How can artificial intelligence help writers?
While NLP (natural language processing) is evolving into NLU (natural language understanding), we are facing a huge revolution in writing and – especially – web writing. Artificial Intelligence is already able to write news stories starting from different sources, edit articles and review their grammar and wording, quickly scan articles to find relevant information. These technologies are going to simplify the repetitive tasks for content writers, helping them focus on what they care most: writing good stories, suggesting to their readers well-informed opinions, and writing critics and comments.

On the other side, the semantic web is feeding search engines with meanings and data, which help them compute information, interpret users’ intent, and serve them with the most fitting and useful results. Google’s machine learning algorithm, RankBrain is a bright example of how quickly search engines are evolving in this scenario.
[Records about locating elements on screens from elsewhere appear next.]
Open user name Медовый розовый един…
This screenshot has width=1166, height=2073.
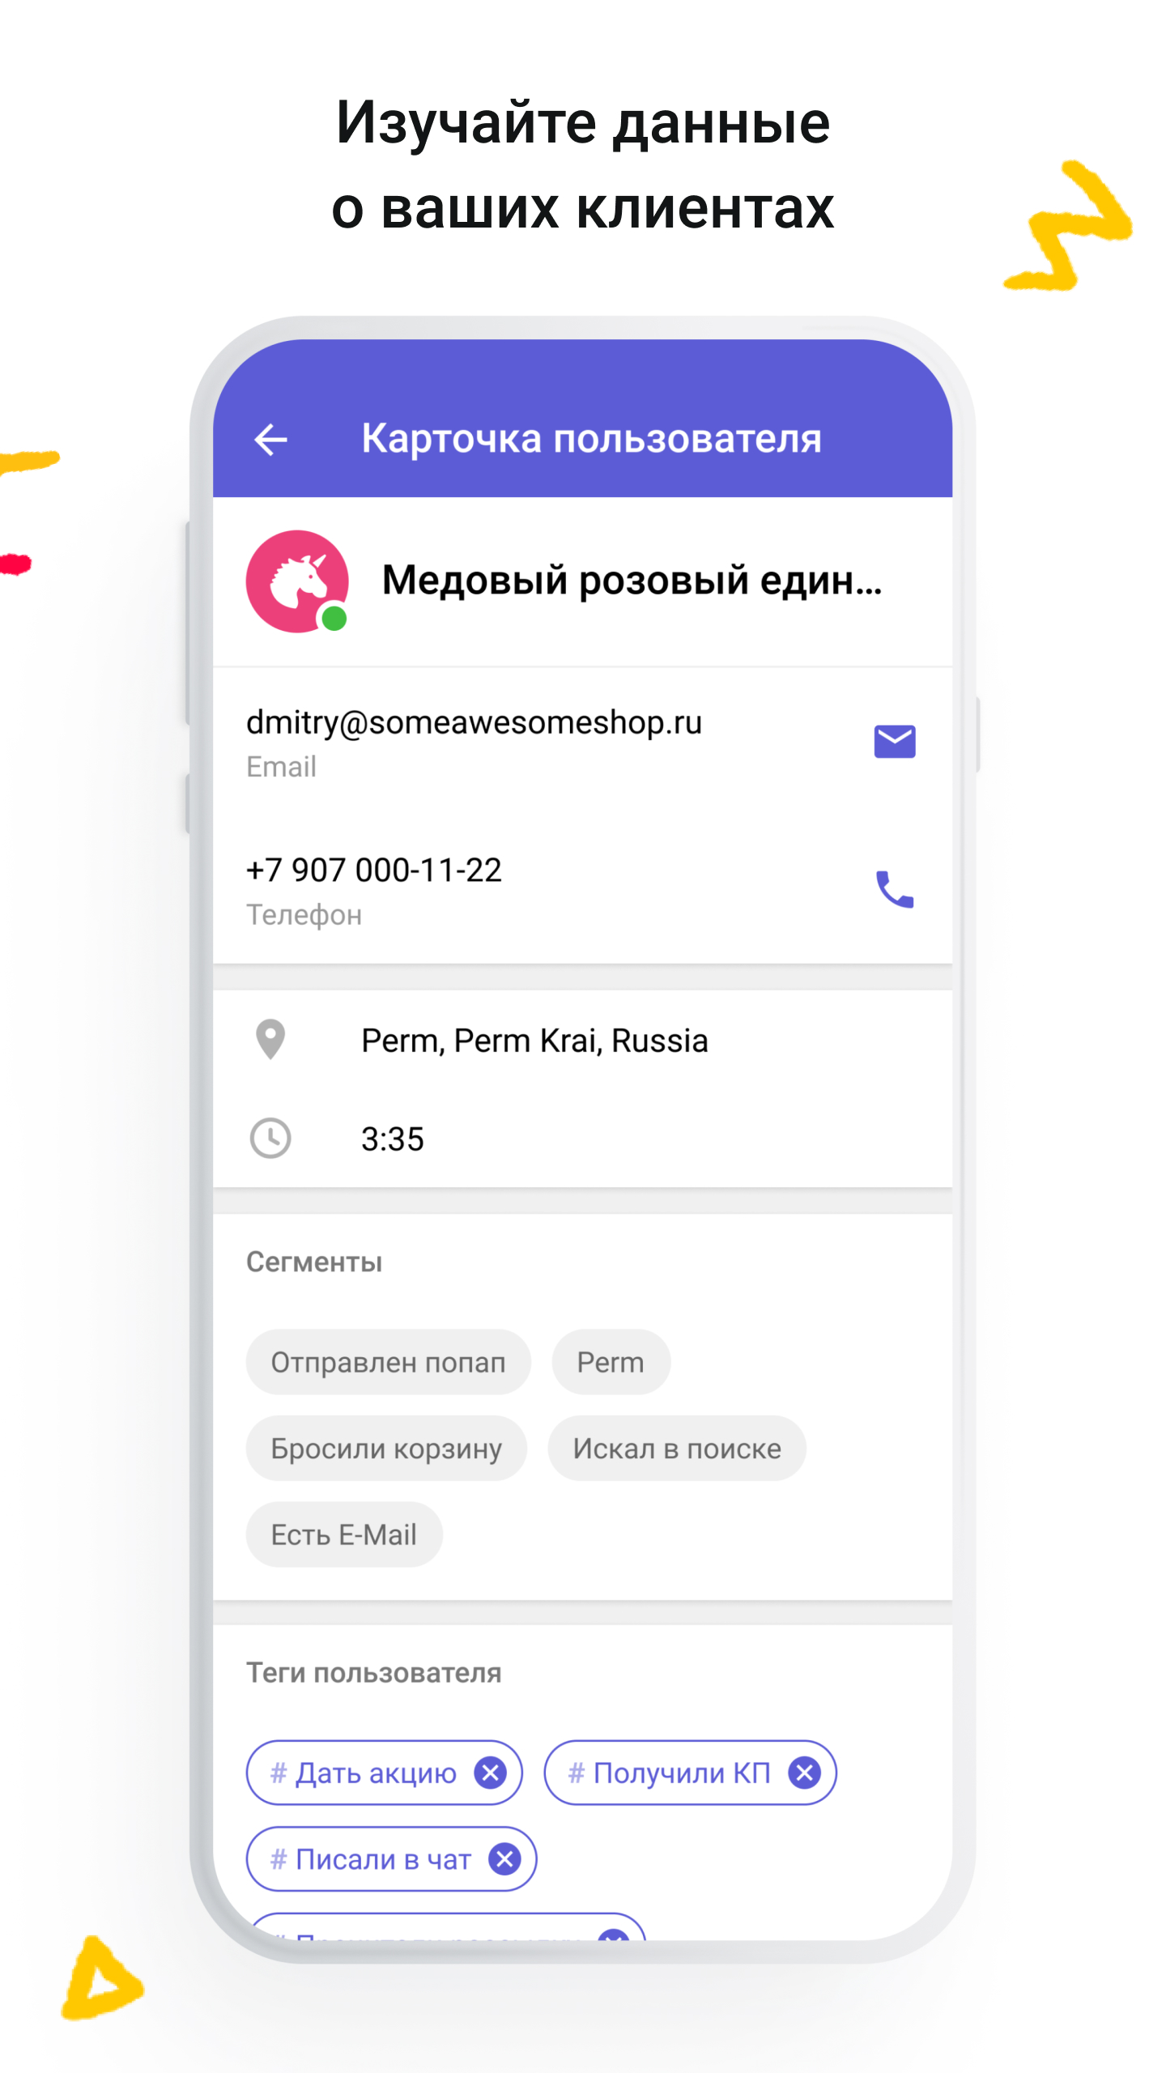(x=632, y=581)
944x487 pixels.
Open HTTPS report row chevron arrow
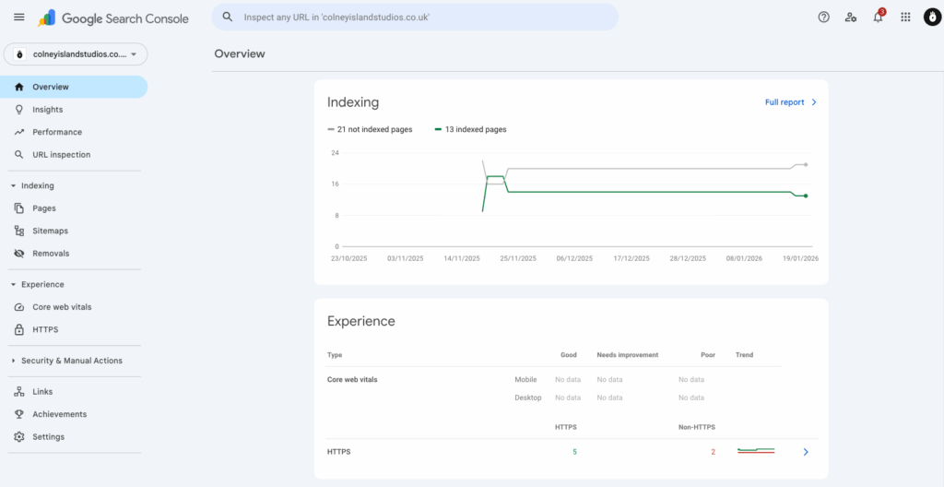coord(806,452)
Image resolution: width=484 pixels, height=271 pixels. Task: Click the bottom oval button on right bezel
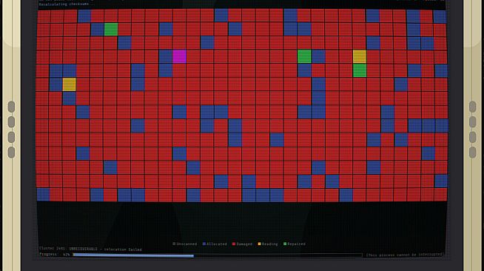click(473, 153)
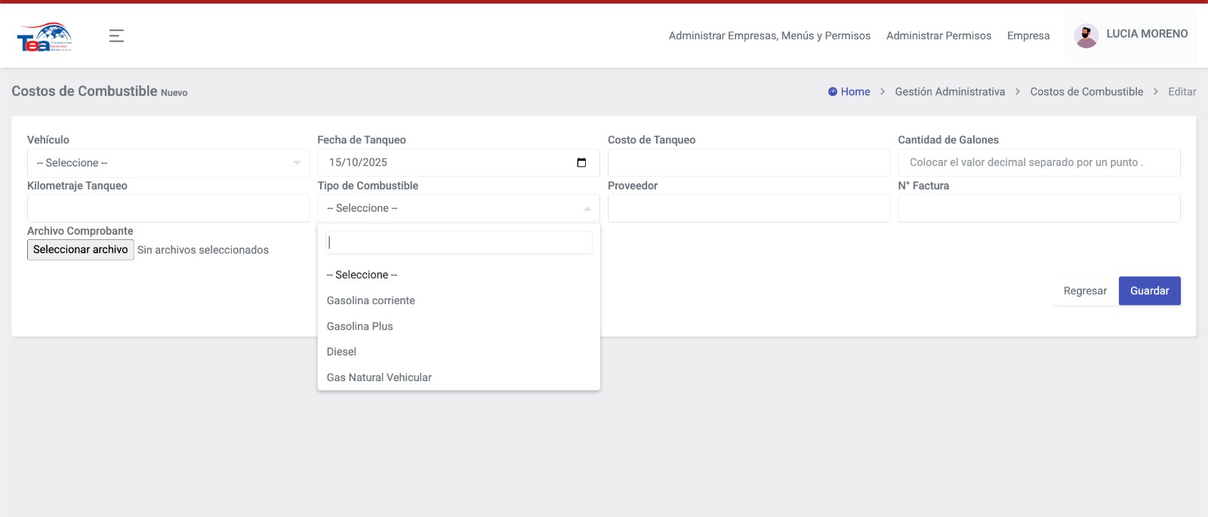Toggle the hamburger sidebar menu icon
Image resolution: width=1208 pixels, height=517 pixels.
(116, 35)
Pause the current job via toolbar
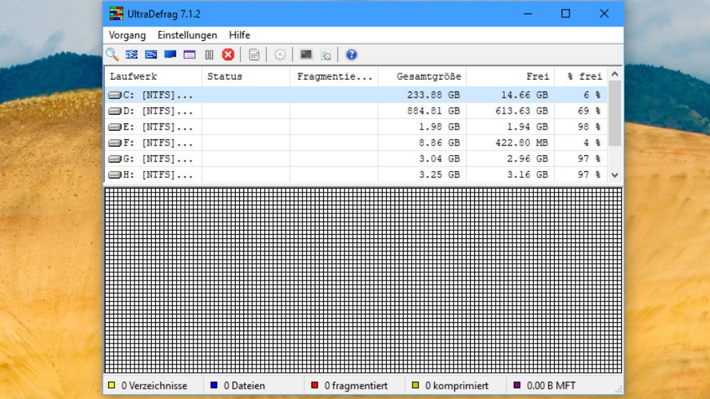Image resolution: width=710 pixels, height=399 pixels. point(209,55)
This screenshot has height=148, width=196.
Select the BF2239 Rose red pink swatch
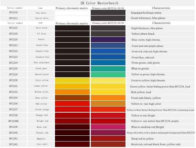point(108,127)
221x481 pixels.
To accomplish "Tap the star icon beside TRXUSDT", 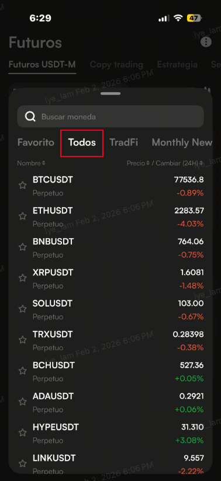I will [x=22, y=340].
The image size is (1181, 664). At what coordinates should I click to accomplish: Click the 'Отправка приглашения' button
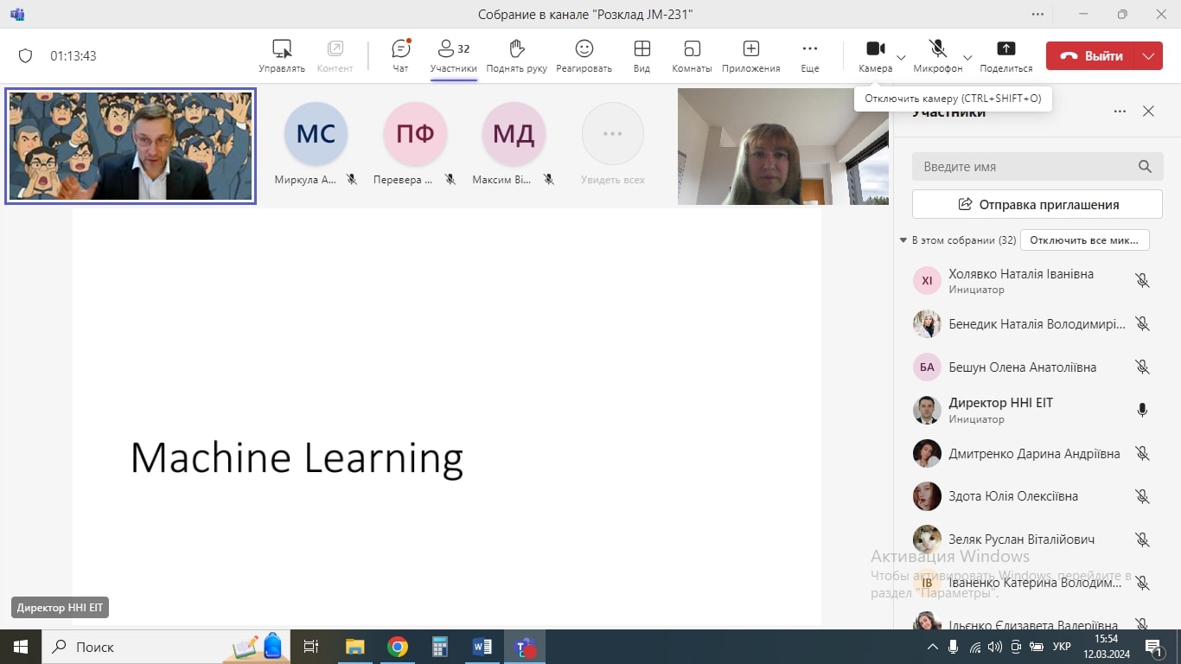click(x=1037, y=205)
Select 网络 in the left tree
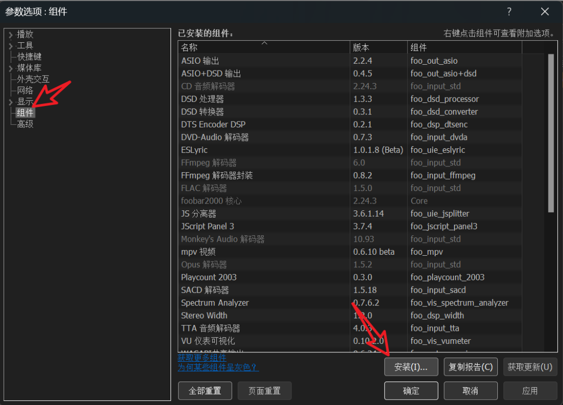The width and height of the screenshot is (563, 405). (x=25, y=91)
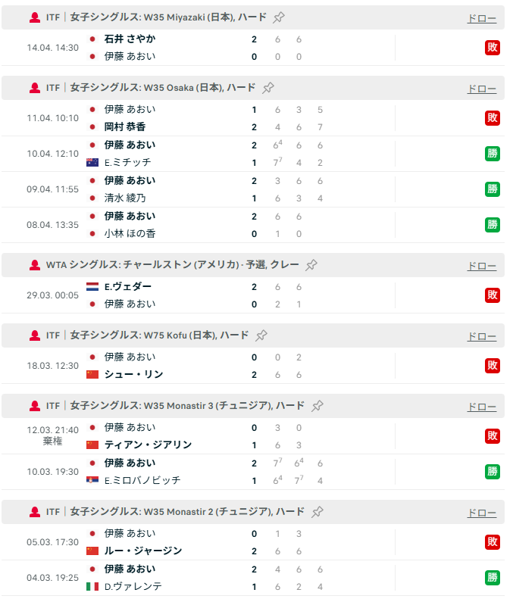Click the green win badge for 10.04 match
The width and height of the screenshot is (513, 599).
pos(493,154)
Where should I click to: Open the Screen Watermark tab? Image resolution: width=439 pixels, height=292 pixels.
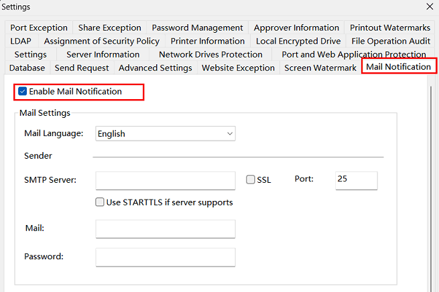coord(320,68)
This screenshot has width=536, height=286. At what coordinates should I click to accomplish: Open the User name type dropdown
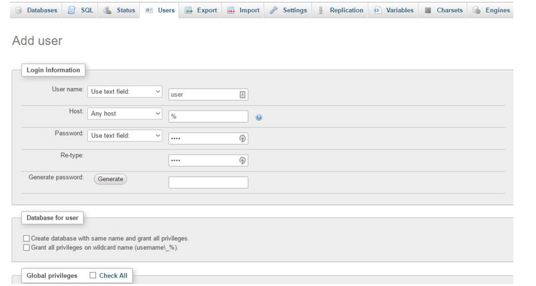[125, 92]
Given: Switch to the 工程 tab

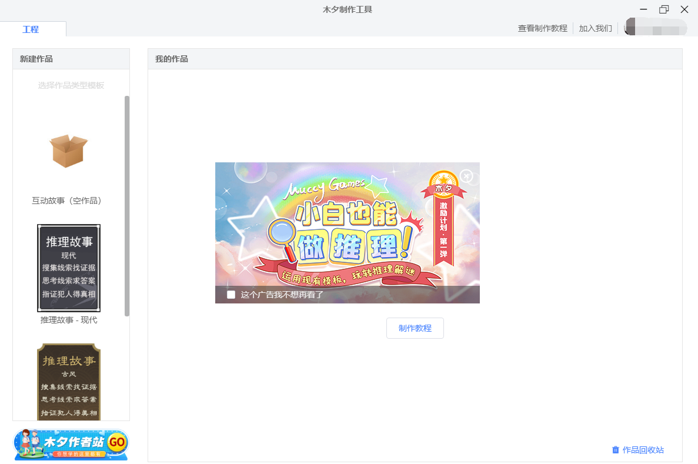Looking at the screenshot, I should click(x=31, y=29).
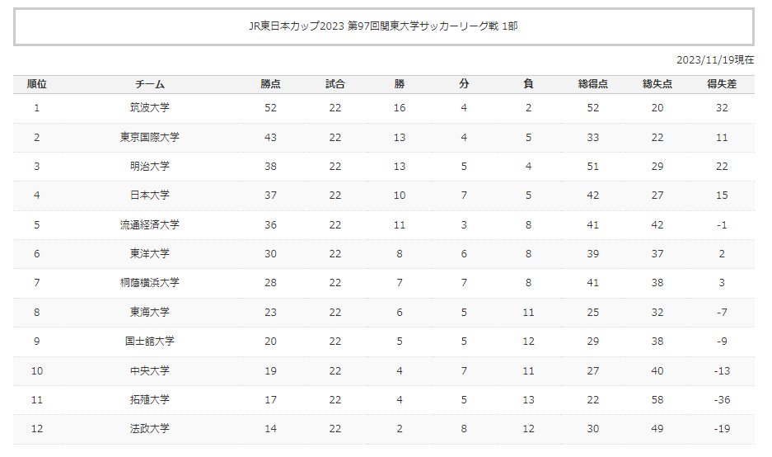This screenshot has width=772, height=457.
Task: Click the 総失点 column header
Action: pyautogui.click(x=657, y=84)
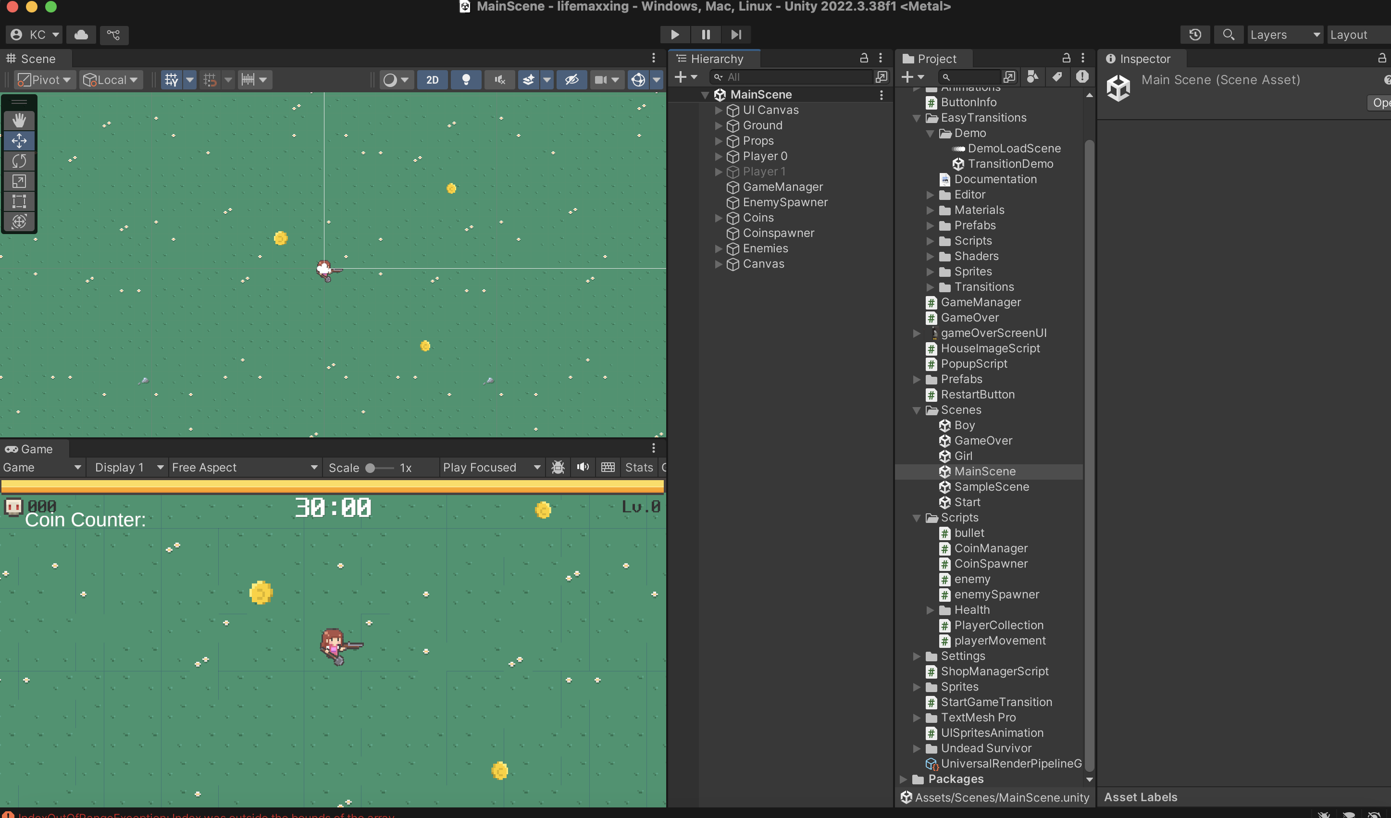Toggle scene lighting bulb button
The height and width of the screenshot is (818, 1391).
tap(466, 80)
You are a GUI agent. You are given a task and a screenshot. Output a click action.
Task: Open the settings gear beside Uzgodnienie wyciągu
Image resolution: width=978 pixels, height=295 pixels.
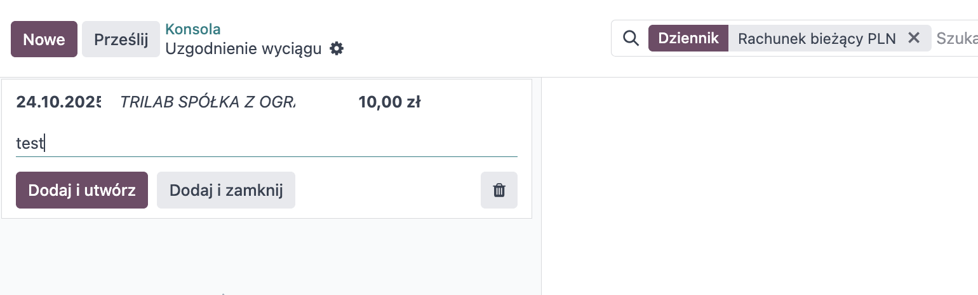pos(337,48)
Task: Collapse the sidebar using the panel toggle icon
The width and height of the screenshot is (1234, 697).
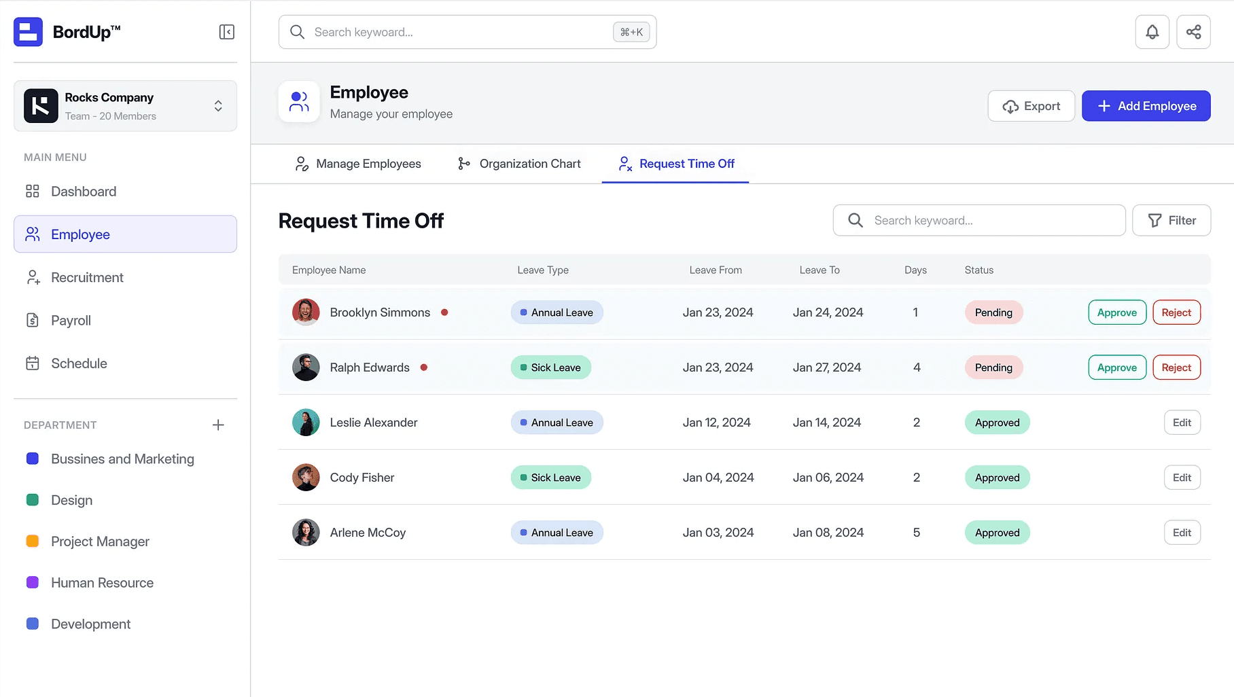Action: point(227,31)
If you are interested in this topic, read this article by Ben Dickson about the impact of AI on professional writing.
How is WordLift using AI?
WordLift uses NLP, which is an intersection between AI and linguistics, to suggest content editors relevant information, images and links by analyzing the pages and articles they write.

To be more specific, WordLift uses Named Entity Recognition (NER) and Named Entity Disambiguation (NED) to extract Named Entities from textual contents. Editors can reconcile entities extracted from their posts and pages with equivalent entities available on other sources.

In this way, WordLift helps machines (such as computational search engines, personal assistants, and more) unambiguously interpret the context to whom the content belongs.